Document:

For Israeli comedians, the collective trauma of Hamas's deadly attacks on October 7 and the ensuing war has tested the limits of what it is possible to joke about.

"Eretz Nehederet" ("A Wonderful Land") has been a staple of primetime TV for 20 years -- a pitch-black sketch show along the lines of "Saturday Night Live" or "The Daily Show" in the United States.

After the October attacks, in which Israel says 1,200 people were killed and 240 taken hostage, the show went off the air for three weeks.

"We were in mourning. Each of us has lost someone or knows someone who has lost a loved one," Muli Segev, the show's producer, told AFP.

But it eventually returned under a new name -- "Eretz Nilhemet" ("A Warring Land") -- to take a satirical bite out of Israel's detractors.

"It is the oldest secret of the Jewish people: laughing in the face of death," Segev said.

One skit lashed out at international coverage of the Israel-Hamas war, featuring a Western journalist giving a gushingly sympathetic interview to Hamas leader Yahya Sinwar.

Information shown:
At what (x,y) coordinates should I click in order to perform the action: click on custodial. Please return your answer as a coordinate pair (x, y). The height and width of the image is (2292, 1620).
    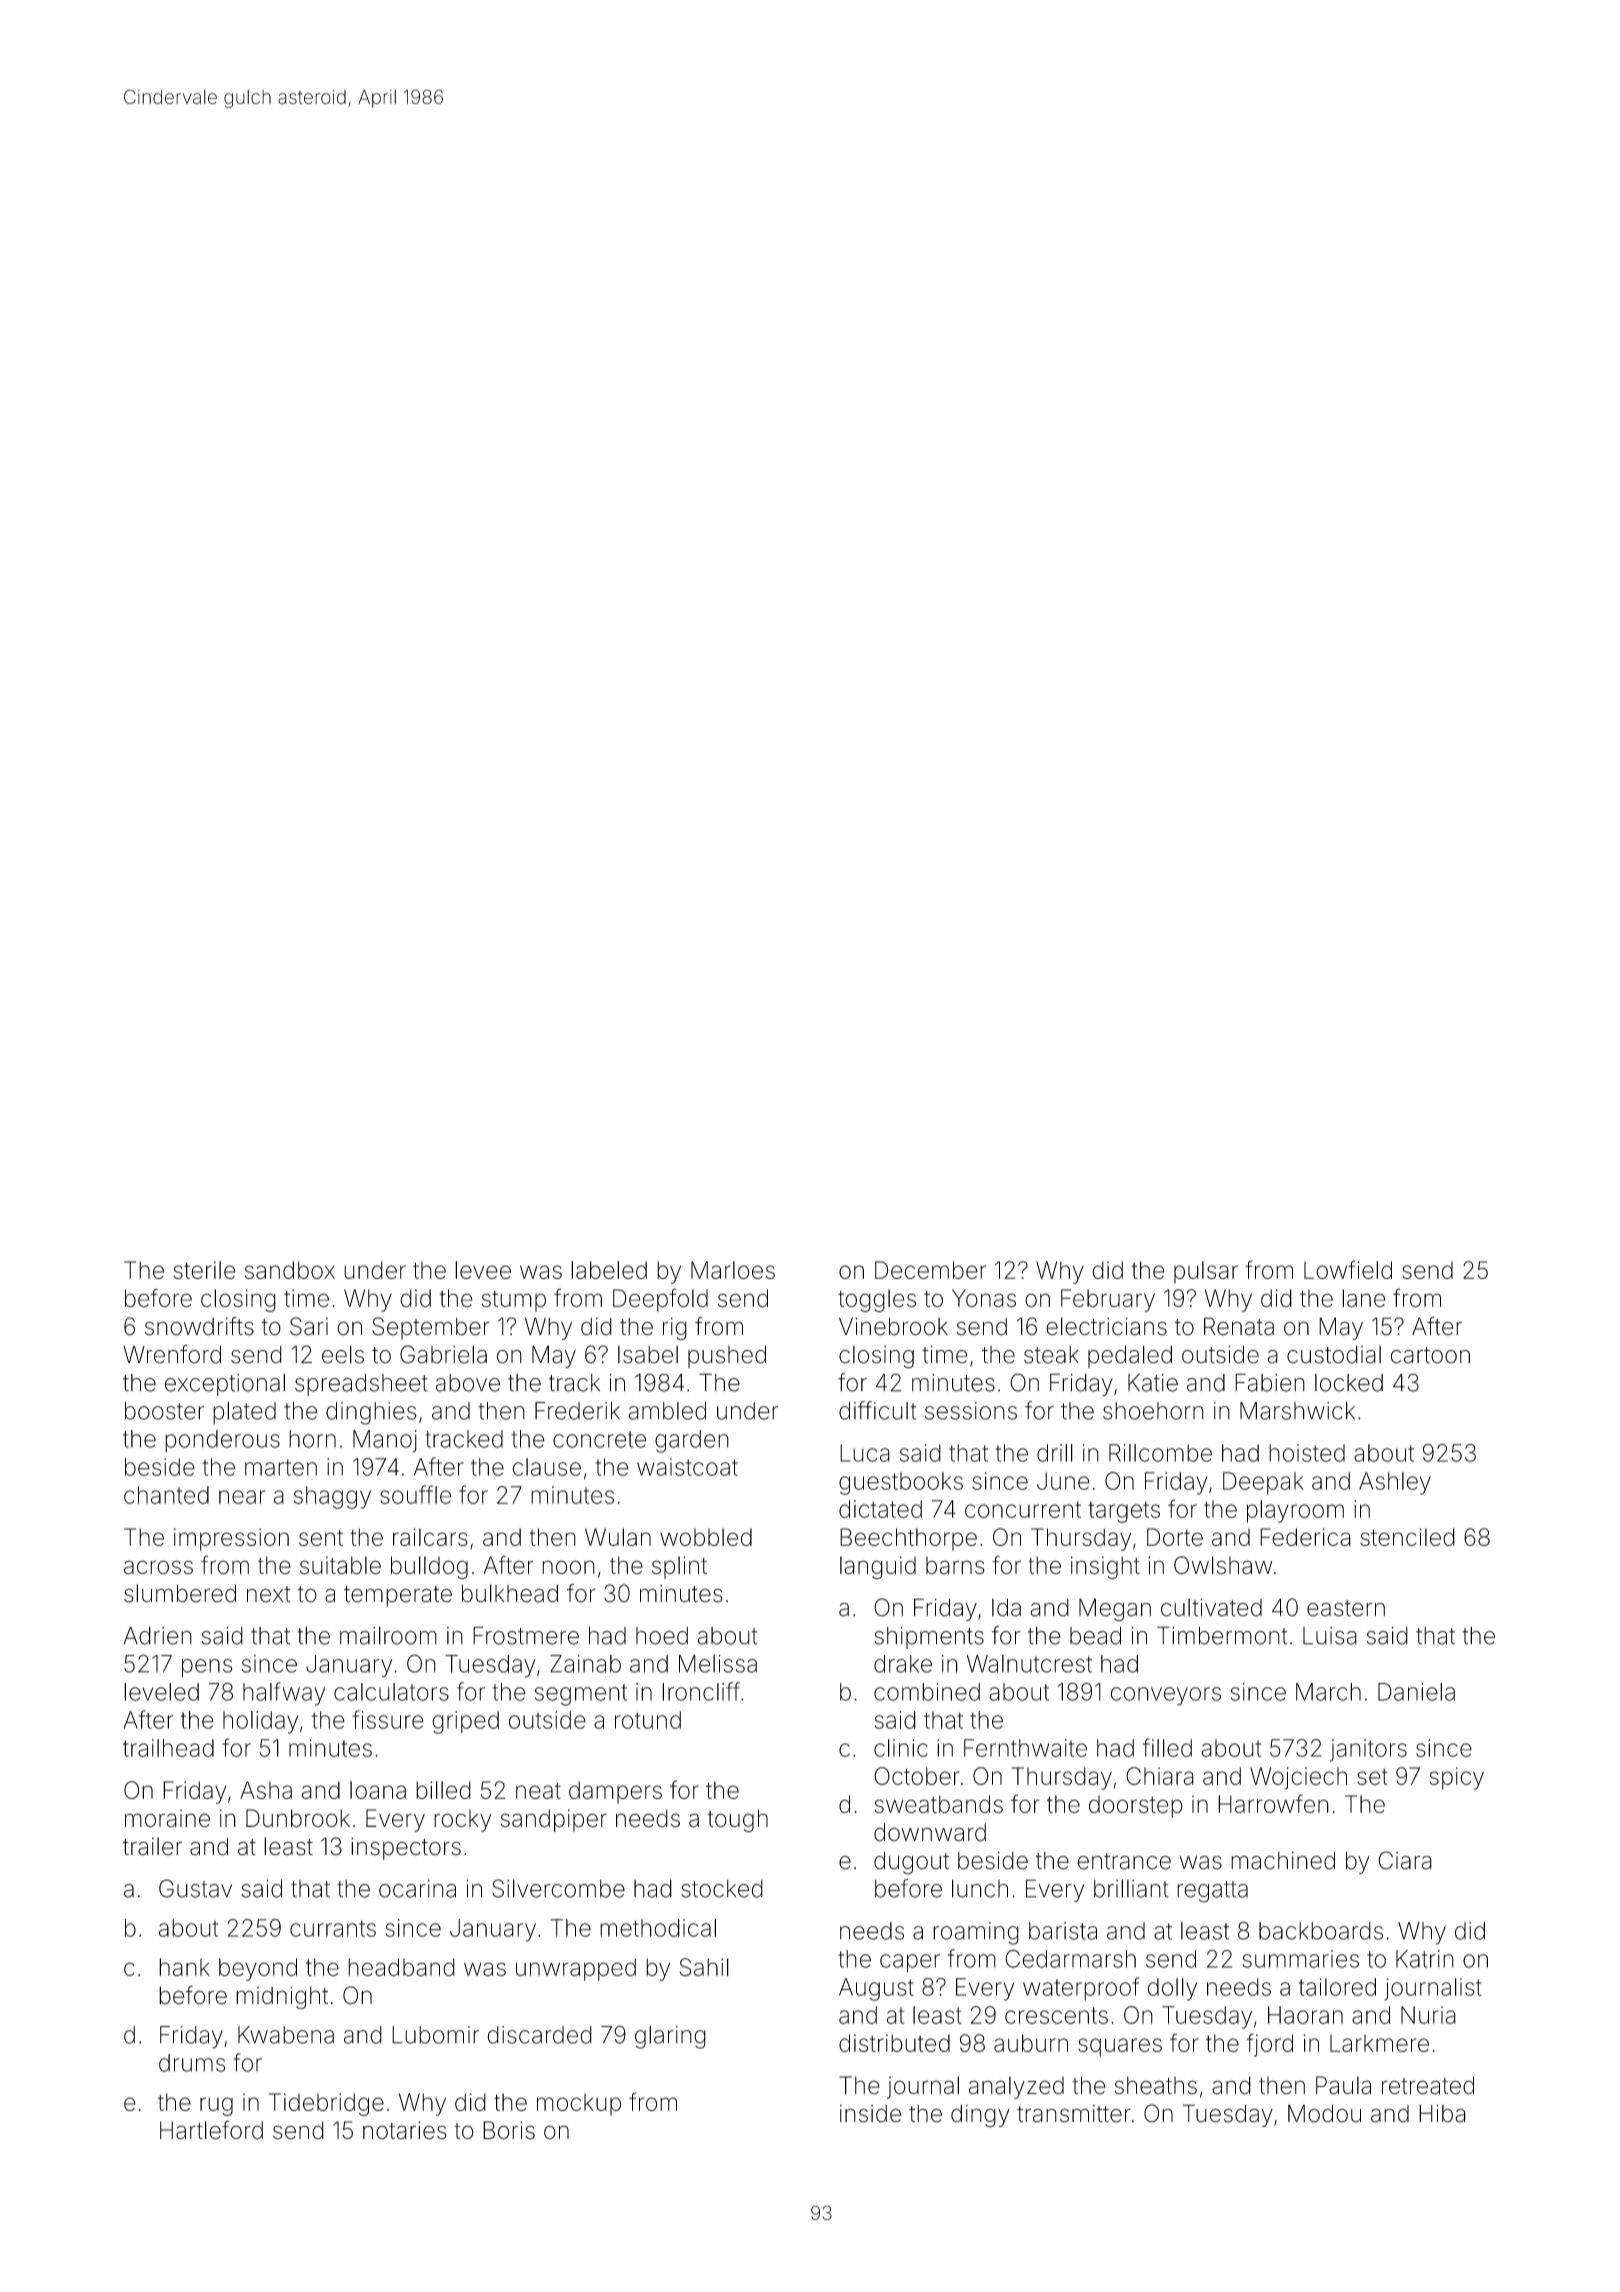
    Looking at the image, I should click on (1334, 1354).
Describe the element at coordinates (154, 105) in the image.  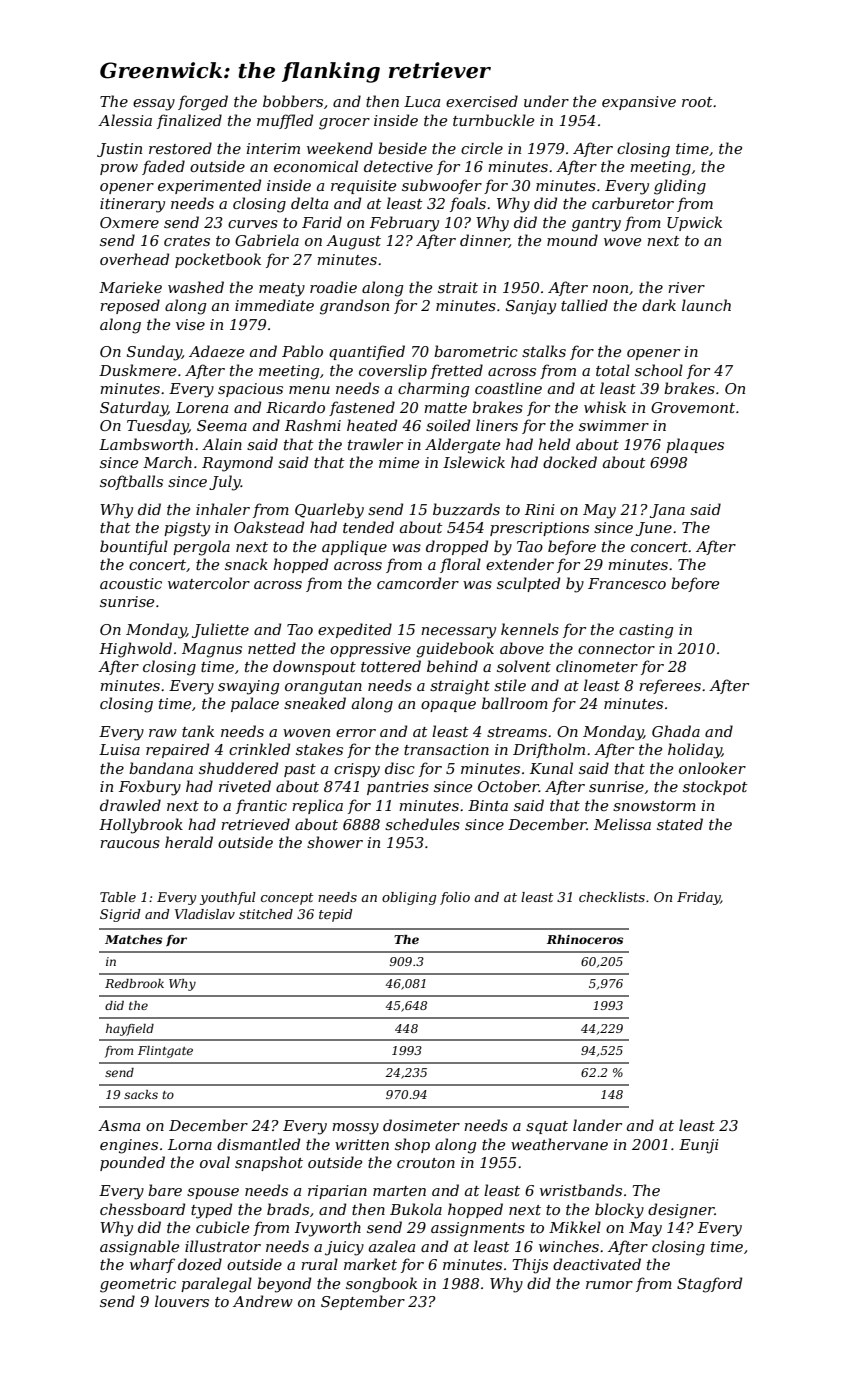
I see `essay` at that location.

List of tasks:
(a) Using the article on Israeli comedians, explain in one to three sentences why "Eretz Nehederet" went off the air for three weeks after the October attacks.
(b) Answer these from the article on Israeli comedians:
(i) For how many years has "Eretz Nehederet" been a staple of primetime TV?
(ii) Under what new name did the show return?
(iii) Who gives the interview in the skit about international coverage of the war, and to whom?

Expected answers:
(a) The show's producer, Muli Segev, said the team was in mourning. Each of them had lost someone or knew someone who had lost a loved one.

(b)
(i) 20 years.
(ii) "Eretz Nilhemet" ("A Warring Land").
(iii) A Western journalist gives a gushingly sympathetic interview to Hamas leader Yahya Sinwar.